As isekai anime go, this one starts out pretty ordinary: after a stinger involving someone’s dream about being in a class where everyone likes them and they have one “best friend of all”, a boy, Mitsuki, is suddenly summoned into the court of a king, but when judged to be lacking, Mitsuki is promptly tossed out of the castle, where he meets the lovely priestess Menou.
Menou offers a roof under Mitsuki’s head and food and money if he’s willing to work for it. Menou informs him that he’s not the first “lost one” from Japan; in fact, this world has been so influenced by summoned Japanese, the culture there in full force. That said, this world still has its own strict social ladder in which the Faust, or members of the church like Menou, sit even higher than kings and lords.
Mitsuki laments he has no powers, saying the wizard back at the castle said they were “null”, but when Menou gets him to summon his powers, they learn that he actually has the power to nullify anyting, as in making it cease to exist. Once the kid realizes what this means, he immediately start to show signs that suggest he might well abuse that power if left unchecked…
…And so Menou checks him, plunging a dagger straight through his skull. Turns out her true duty is as an executioner of Lost Ones, neutralizing their threat to her world and its balance of power. This wasn’t Mitsuki’s story. It was never supposed to be. It’s Menou’s.
Mind you, Menou doesn’t enjoy doing this, it’s simply her duty, and considering how much chaos carnage a Nullify power could have caused, it’s a damned important duty at that. It’s just great to see the typical isekai (and typical dull MC) formula subverted so promptly and completely.
Menou understands all too well how important her role is, as she is the sole survivor of a calamity that resulted from a Lost One—another high school student from Japan—accidentally turning an entire town into snow (or something white and powdery).
Menou is saved when Flare, the priestess who will become her master, kills the girl.
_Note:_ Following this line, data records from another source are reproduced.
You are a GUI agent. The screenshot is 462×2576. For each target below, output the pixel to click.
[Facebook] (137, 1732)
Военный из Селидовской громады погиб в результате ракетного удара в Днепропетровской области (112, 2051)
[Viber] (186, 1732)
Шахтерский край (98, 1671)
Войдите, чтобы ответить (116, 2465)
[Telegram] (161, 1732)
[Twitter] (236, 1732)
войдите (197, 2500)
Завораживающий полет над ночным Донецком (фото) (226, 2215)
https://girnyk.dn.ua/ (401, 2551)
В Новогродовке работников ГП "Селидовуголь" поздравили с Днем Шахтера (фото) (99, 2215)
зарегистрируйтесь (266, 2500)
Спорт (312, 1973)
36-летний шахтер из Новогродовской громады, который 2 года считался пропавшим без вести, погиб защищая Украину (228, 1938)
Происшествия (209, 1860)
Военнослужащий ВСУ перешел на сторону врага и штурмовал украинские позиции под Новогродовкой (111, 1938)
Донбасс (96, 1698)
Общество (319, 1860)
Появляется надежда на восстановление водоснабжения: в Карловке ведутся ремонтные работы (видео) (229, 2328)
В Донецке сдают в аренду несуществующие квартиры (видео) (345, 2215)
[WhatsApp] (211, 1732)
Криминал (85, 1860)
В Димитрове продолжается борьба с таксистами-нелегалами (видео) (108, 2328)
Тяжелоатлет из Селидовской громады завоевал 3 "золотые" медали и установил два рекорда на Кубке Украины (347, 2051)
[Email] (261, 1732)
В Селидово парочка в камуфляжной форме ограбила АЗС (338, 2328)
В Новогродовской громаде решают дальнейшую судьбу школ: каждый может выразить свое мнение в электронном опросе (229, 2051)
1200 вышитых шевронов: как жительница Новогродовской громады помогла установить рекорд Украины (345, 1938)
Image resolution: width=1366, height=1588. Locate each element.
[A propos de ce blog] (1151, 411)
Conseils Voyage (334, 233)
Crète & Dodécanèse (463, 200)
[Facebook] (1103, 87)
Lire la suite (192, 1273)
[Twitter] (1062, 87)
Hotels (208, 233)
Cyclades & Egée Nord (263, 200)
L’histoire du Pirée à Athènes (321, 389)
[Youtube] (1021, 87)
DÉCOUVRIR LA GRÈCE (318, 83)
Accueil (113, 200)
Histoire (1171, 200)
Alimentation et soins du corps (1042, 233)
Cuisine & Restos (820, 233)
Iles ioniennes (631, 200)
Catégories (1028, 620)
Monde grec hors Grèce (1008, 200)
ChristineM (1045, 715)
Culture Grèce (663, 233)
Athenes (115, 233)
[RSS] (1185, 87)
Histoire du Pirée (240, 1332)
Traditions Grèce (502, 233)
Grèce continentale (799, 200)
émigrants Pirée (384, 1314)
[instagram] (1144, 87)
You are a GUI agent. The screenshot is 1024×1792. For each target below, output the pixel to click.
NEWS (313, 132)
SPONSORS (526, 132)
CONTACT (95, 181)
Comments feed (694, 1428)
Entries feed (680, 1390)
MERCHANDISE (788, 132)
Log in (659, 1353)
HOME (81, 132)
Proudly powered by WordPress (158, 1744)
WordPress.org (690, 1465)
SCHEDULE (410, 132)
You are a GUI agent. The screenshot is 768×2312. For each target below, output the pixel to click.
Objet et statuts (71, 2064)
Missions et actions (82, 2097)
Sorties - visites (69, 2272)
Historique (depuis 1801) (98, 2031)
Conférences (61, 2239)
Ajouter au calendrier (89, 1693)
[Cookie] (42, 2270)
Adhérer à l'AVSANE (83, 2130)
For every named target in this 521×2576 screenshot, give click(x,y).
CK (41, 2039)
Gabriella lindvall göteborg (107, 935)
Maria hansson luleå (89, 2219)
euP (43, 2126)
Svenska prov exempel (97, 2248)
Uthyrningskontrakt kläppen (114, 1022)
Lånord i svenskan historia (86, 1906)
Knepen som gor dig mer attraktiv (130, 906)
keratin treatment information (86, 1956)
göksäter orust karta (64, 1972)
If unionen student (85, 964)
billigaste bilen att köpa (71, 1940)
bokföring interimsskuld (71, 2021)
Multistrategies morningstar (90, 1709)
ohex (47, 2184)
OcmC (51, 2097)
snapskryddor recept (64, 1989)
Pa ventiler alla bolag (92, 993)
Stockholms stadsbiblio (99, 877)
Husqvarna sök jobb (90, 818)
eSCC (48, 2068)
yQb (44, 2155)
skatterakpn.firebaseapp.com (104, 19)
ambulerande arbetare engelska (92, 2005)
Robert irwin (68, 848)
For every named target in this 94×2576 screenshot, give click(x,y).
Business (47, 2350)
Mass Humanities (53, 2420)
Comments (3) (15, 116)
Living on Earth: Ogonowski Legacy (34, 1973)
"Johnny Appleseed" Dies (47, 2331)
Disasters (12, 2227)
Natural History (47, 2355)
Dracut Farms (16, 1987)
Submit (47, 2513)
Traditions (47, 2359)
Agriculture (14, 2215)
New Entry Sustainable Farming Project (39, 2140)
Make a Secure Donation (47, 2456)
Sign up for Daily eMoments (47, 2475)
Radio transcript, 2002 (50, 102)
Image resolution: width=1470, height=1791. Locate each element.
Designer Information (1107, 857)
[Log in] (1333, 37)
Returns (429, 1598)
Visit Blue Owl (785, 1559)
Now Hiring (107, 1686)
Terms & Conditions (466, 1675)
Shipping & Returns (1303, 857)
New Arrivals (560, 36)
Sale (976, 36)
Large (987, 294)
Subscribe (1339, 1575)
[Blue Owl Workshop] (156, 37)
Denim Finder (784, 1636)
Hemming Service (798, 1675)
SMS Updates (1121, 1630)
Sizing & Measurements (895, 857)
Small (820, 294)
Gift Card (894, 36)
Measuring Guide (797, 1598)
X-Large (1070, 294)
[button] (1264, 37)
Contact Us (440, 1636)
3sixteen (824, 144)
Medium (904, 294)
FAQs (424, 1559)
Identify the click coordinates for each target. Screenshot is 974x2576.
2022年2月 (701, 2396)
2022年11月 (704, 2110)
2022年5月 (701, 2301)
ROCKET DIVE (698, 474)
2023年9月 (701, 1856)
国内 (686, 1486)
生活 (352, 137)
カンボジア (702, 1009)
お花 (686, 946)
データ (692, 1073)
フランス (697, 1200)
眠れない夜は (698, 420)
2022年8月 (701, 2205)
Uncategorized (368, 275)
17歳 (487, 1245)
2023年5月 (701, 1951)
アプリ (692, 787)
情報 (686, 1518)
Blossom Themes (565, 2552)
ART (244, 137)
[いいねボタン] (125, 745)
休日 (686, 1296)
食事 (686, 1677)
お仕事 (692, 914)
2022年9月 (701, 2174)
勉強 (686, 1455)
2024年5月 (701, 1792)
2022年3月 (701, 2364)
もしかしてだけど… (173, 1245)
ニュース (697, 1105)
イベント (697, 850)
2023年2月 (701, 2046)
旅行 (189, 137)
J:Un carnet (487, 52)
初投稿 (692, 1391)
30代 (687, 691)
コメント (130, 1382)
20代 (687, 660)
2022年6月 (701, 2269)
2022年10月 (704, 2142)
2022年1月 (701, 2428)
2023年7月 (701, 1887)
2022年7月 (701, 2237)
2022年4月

When the girl comes back as a giant snow monster, Flare’s old master Orwell takes care of it. I loved the haunting bleakness of the scene, with the snow (or whatever) serving as a stark contrast to the usual flame-themed dark flashbacks.
Back in the present, Menou meets with her aide Momo, who unlike Menou treats this whole business like a fun game, perhaps her way of coping with the things that must be done to uphold balance and peace (not agreeing with that philosophy per se, jut acknowledging it’s there).
Momo is also infatuated with Menou, an attempt to add some levity to a very dark and bloody business. When the king’s guards come to the church, Menou deals with them quickly and efficiently, while Momo takes care of the one who got away.
Momo determined that the second Lost One the king summoned after the boy Menou already killed is a “guest” of the castle. The king, being of the Noblesse class below the Faust, is hoping this Japanese girl could be used as a weapon to being the Faust down. The episode ends with Menou descending on the girl on the castle balcony.
Menou is immediately a complex and thus fascinating character to watch: ever since she was rescued from that disaster she’s been trained for nothing but what she’s doing, and even parrots Flare’s slogan that a priestess must always be pure, just, and strong. There’s a bitterness in the way Menou says it.
You could say she really is all three of those things, and that the potential threat of the Lost Ones justifies her cold vigilance and laser focus on duty. But to see her master Flare and her aide Momo seem to revel in their bloody deeds in the past and present, while she gives the boy she executed a proper burial, there’s definitely a kernel of moral conflict that this second Lost One will likely help to sprout.
Her Way of Life borrows a lot from its isekai predecessors, but I’ve always been one to say if you can tweak the formula enough that it’s fresh and execute it well, you’ve probably got me as a viewer. Menou’s complexity, concise world-building, the dark comedy of the would-be MC boy’s fate, and combat scenes that pack a punch all conspire to make this one a sure keeper.